2015 GSA Annual Meeting in Baltimore, Maryland, USA (1-4 November 2015)

Paper No. 149-5
Presentation Time: 2:40 PM

ASSEMBLING THE WORLD’S TYPE SHALLOW SUBDUCTION COMPLEX: DETRITAL ZIRCON GEOCHRONOLOGIC CONSTRAINTS ON THE ORIGIN OF THE NACIMIENTO BLOCK, CENTRAL CALIFORNIA COAST RANGES


CHAPMAN, Alan D., Geology Department, Macalester College, 1600 Grand Ave., St. Paul, MN 55105, JACOBSON, Carl E., Iowa State University, Ames, IA 50011, ERNST, W.G., Department of Geological Sciences, Stanford University, Stanford, CA 94305-2115, GROVE, Marty, Department of Geological Sciences, Stanford University, Stanford, CA 94305, HOURIGAN, Jeremy, Earth and Planetary Sciences, University California Santa Cruz, Santa Cruz, CA 94305, JOHNSTON, Scott M., Physics Department, California Polytechnic State University, San Luis Obispo, CA 93407, DUMITRU, Trevor A., Dept. of Geological and Environmental Sciences, Stanford University, Stanford, CA 94305-2115 and DUCEA, Mihai N., Department of Geosciences, University of Arizona, 1040 E 4th St, Tucson, AZ 85721, chapman@macalester.edu

Temporal and spatial patterns in the architecture of the Franciscan Complex provide valuable insights into the subduction processes through which such patterns arise.
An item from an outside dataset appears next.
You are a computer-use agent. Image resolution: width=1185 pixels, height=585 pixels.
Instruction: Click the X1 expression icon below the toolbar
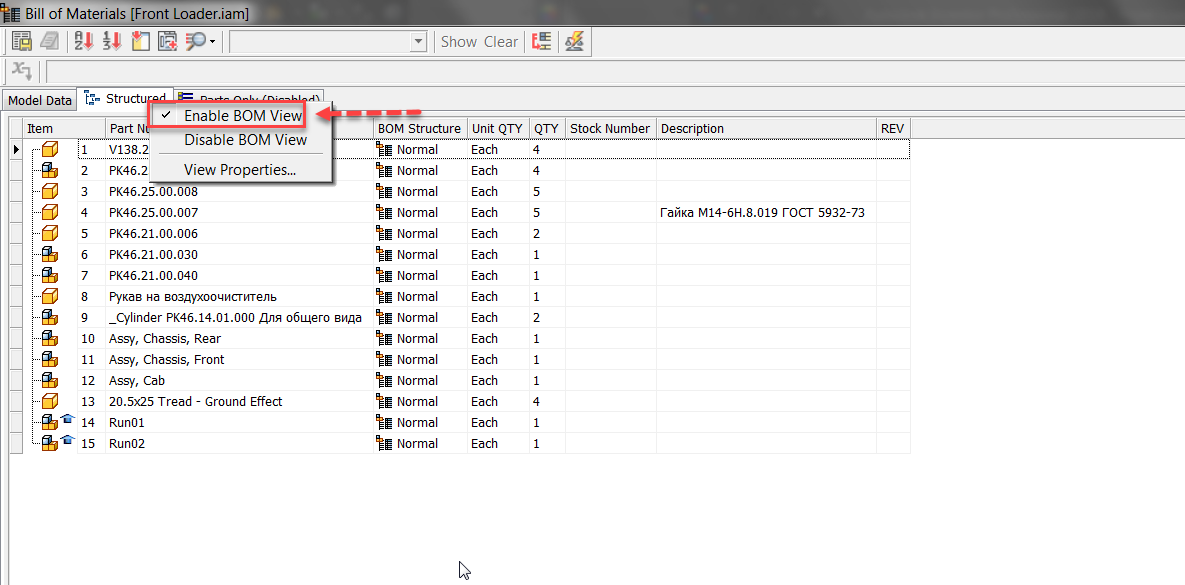coord(21,71)
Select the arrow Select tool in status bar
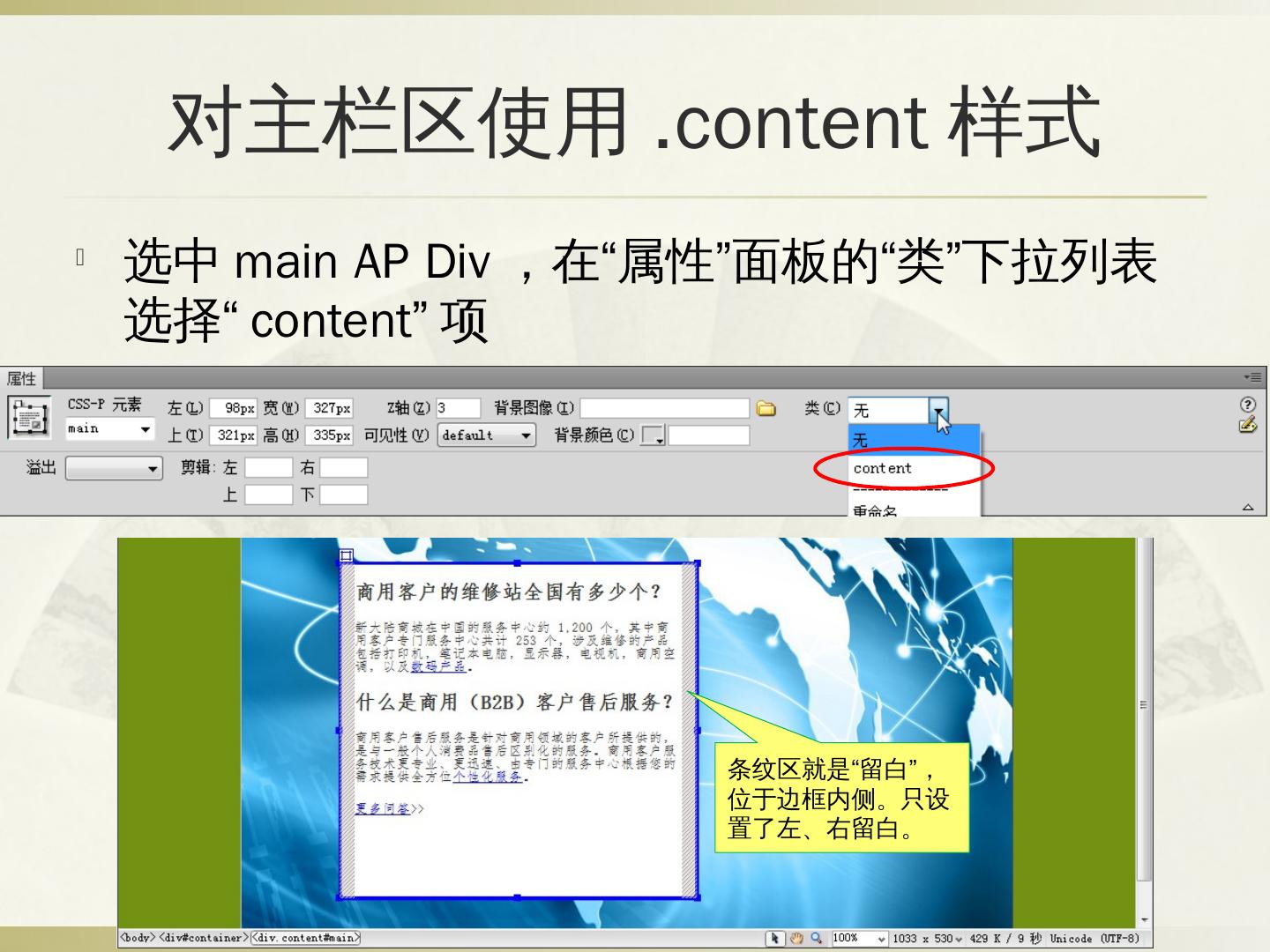Viewport: 1270px width, 952px height. [x=775, y=939]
The Nacimiento Franciscan belt represents a sliver of subduction assemblages displaced either from southern California by San Andreas-related motion alone or from central California by >500 km of trench-linked sinistral motion followed by Neogene shuffling. New U-Pb detrital zircon data from 19 (meta)clastic samples indicate that the Nacimiento Franciscan section was assembled between ca. 95 and 80 Ma. Abundant Cretaceous (particularly Late Cretaceous) and diminishing amounts of Jurassic and Proterozoic zircon grains point to a southern California origin for Nacimiento Franciscan protoliths, precluding significant strike-slip along the Sur-Nacimiento fault. Furthermore, the suite of detrital zircon ages reported here bears a strong resemblance to new and existing data from subduction complexes in southern California that were emplaced during Laramide shallow subduction (i.e., Sierra de Salinas, Portal Ridge, Quartz Hill, Rand, San Emigdio, and Tehachapi schists). Hence, the Nacimiento Franciscan is distinct from “classic” Franciscan rocks and more likely represents an outboard element of the Late Cretaceous southern California low-angle subduction system. Upon restoring the Nacimiento block to its Late Cretaceous position, an inboard younging trend is apparent in the composite Nacimiento-schist belt, suggesting that progressively younger accretionary materials were underplated further inboard by tectonic erosion. We posit that arc and forearc elements absent from southern California were removed by a combination of physical and tectonic erosion attending shallow subduction, interleaved in the subduction complex, and recycled into the mantle.